*Work required*
Can you put every line of the records below into a numbered list, dropping the blank lines?

--------------------

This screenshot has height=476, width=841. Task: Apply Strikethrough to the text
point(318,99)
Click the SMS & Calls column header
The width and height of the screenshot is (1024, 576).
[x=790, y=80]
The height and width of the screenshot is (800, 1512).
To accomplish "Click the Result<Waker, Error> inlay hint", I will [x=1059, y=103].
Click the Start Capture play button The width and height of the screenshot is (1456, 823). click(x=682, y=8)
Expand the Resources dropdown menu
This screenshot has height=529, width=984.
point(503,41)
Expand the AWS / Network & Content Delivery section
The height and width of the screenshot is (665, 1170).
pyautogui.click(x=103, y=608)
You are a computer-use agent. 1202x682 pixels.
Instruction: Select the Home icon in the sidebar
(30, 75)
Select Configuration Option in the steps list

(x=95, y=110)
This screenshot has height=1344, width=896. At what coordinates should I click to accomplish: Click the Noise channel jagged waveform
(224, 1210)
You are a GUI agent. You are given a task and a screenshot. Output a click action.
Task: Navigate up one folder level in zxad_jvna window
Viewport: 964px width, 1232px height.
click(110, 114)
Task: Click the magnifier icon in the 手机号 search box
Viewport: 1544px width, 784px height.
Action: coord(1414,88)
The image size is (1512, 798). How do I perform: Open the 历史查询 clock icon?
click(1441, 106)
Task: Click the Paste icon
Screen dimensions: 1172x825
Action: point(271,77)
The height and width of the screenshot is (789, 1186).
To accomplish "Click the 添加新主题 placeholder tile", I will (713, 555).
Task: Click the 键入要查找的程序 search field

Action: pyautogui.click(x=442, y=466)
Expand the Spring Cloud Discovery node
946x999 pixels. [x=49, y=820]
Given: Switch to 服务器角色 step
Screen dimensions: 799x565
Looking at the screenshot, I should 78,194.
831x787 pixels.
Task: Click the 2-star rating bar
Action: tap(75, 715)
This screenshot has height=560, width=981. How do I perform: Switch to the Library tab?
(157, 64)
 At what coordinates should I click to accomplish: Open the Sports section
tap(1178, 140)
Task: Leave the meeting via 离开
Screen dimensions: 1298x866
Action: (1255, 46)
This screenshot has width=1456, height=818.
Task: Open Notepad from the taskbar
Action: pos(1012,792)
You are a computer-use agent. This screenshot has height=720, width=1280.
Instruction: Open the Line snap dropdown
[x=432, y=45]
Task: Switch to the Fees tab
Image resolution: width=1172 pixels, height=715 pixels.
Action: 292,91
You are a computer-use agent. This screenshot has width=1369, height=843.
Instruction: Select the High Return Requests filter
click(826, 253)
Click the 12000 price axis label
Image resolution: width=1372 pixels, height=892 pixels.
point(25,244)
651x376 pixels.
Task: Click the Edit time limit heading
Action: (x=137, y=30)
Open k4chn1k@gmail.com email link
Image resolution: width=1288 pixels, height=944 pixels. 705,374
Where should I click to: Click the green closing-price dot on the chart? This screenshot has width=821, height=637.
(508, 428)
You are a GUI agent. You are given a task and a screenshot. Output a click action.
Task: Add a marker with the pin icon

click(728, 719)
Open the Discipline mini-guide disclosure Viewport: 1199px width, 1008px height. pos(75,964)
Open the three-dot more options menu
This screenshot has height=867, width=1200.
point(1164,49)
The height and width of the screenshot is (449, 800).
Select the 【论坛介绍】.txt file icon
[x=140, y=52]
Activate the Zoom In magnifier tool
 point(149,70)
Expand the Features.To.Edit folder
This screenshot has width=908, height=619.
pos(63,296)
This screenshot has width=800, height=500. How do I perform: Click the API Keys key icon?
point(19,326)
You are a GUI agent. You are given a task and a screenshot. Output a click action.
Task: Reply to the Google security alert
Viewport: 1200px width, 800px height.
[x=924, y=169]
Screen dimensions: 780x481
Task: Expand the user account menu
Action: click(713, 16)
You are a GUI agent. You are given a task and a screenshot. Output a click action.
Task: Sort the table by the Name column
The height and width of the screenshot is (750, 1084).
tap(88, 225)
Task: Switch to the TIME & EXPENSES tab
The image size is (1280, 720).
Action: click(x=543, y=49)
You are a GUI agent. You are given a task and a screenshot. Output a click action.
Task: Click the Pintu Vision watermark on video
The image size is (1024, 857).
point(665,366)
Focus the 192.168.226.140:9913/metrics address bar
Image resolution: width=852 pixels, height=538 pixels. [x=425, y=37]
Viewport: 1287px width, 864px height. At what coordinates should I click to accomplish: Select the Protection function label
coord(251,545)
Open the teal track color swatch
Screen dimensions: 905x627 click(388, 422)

--------------------

*Task result*
1. This screenshot has height=476, width=841. Task: Apply Strikethrough to the text
2. point(318,99)
3. Click the SMS & Calls column header
4. The width and height of the screenshot is (1024, 576).
5. [x=790, y=80]
6. The height and width of the screenshot is (800, 1512).
7. To accomplish "Click the Result<Waker, Error> inlay hint", I will [x=1059, y=103].
8. Click the Start Capture play button The width and height of the screenshot is (1456, 823). click(x=682, y=8)
9. Expand the Resources dropdown menu
10. This screenshot has height=529, width=984.
11. point(503,41)
12. Expand the AWS / Network & Content Delivery section
13. The height and width of the screenshot is (665, 1170).
14. pyautogui.click(x=103, y=608)
15. You are a computer-use agent. 1202x682 pixels.
16. Instruction: Select the Home icon in the sidebar
17. (30, 75)
18. Select Configuration Option in the steps list
19. (x=95, y=110)
20. This screenshot has height=1344, width=896. At what coordinates should I click to accomplish: Click the Noise channel jagged waveform
21. (224, 1210)
22. You are a GUI agent. You are given a task and a screenshot. Output a click action.
23. Task: Navigate up one folder level in zxad_jvna window
24. Viewport: 964px width, 1232px height.
25. click(110, 114)
26. Task: Click the magnifier icon in the 手机号 search box
27. Viewport: 1544px width, 784px height.
28. Action: coord(1414,88)
29. The image size is (1512, 798). How do I perform: Open the 历史查询 clock icon?
30. click(1441, 106)
31. Task: Click the Paste icon
32. Screen dimensions: 1172x825
33. Action: point(271,77)
34. The height and width of the screenshot is (789, 1186).
35. To accomplish "Click the 添加新主题 placeholder tile", I will (713, 555).
36. Task: Click the 键入要查找的程序 search field
37. Action: pyautogui.click(x=442, y=466)
38. Expand the Spring Cloud Discovery node
39. 946x999 pixels. [x=49, y=820]
40. Given: Switch to 服务器角色 step
41. Screen dimensions: 799x565
42. Looking at the screenshot, I should 78,194.
43. 831x787 pixels.
44. Task: Click the 2-star rating bar
45. Action: tap(75, 715)
46. This screenshot has height=560, width=981. How do I perform: Switch to the Library tab?
47. (157, 64)
48.  At what coordinates should I click to accomplish: Open the Sports section
49. tap(1178, 140)
50. Task: Leave the meeting via 离开
51. Screen dimensions: 1298x866
52. Action: (1255, 46)
53. This screenshot has width=1456, height=818.
54. Task: Open Notepad from the taskbar
55. Action: pos(1012,792)
56. You are a computer-use agent. This screenshot has height=720, width=1280.
57. Instruction: Open the Line snap dropdown
58. [x=432, y=45]
59. Task: Switch to the Fees tab
60. Image resolution: width=1172 pixels, height=715 pixels.
61. Action: 292,91
62. You are a computer-use agent. This screenshot has width=1369, height=843.
63. Instruction: Select the High Return Requests filter
64. click(826, 253)
65. Click the 12000 price axis label
66. Image resolution: width=1372 pixels, height=892 pixels.
67. point(25,244)
68. 651x376 pixels.
69. Task: Click the Edit time limit heading
70. Action: (x=137, y=30)
71. Open k4chn1k@gmail.com email link
72. Image resolution: width=1288 pixels, height=944 pixels. 705,374
73. Where should I click to: Click the green closing-price dot on the chart? This screenshot has width=821, height=637.
74. (508, 428)
75. You are a GUI agent. You are given a task and a screenshot. Output a click action.
76. Task: Add a marker with the pin icon
77. click(728, 719)
78. Open the Discipline mini-guide disclosure Viewport: 1199px width, 1008px height. pos(75,964)
79. Open the three-dot more options menu
80. This screenshot has height=867, width=1200.
81. point(1164,49)
82. The height and width of the screenshot is (449, 800).
83. Select the 【论坛介绍】.txt file icon
84. [x=140, y=52]
85. Activate the Zoom In magnifier tool
86.  point(149,70)
87. Expand the Features.To.Edit folder
88. This screenshot has width=908, height=619.
89. pos(63,296)
90. This screenshot has width=800, height=500. How do I perform: Click the API Keys key icon?
91. point(19,326)
92. You are a GUI agent. You are given a task and a screenshot. Output a click action.
93. Task: Reply to the Google security alert
94. Viewport: 1200px width, 800px height.
95. [x=924, y=169]
96. Screen dimensions: 780x481
97. Task: Expand the user account menu
98. Action: click(713, 16)
99. You are a GUI agent. You are given a task and a screenshot. Output a click action.
100. Task: Sort the table by the Name column
101. The height and width of the screenshot is (750, 1084).
102. tap(88, 225)
103. Task: Switch to the TIME & EXPENSES tab
104. The image size is (1280, 720).
105. Action: click(x=543, y=49)
106. You are a GUI agent. You are given a task and a screenshot. Output a click action.
107. Task: Click the Pintu Vision watermark on video
108. The image size is (1024, 857).
109. point(665,366)
110. Focus the 192.168.226.140:9913/metrics address bar
111. Image resolution: width=852 pixels, height=538 pixels. [x=425, y=37]
112. Viewport: 1287px width, 864px height. At what coordinates should I click to accomplish: Select the Protection function label
113. coord(251,545)
114. Open the teal track color swatch
115. Screen dimensions: 905x627 click(388, 422)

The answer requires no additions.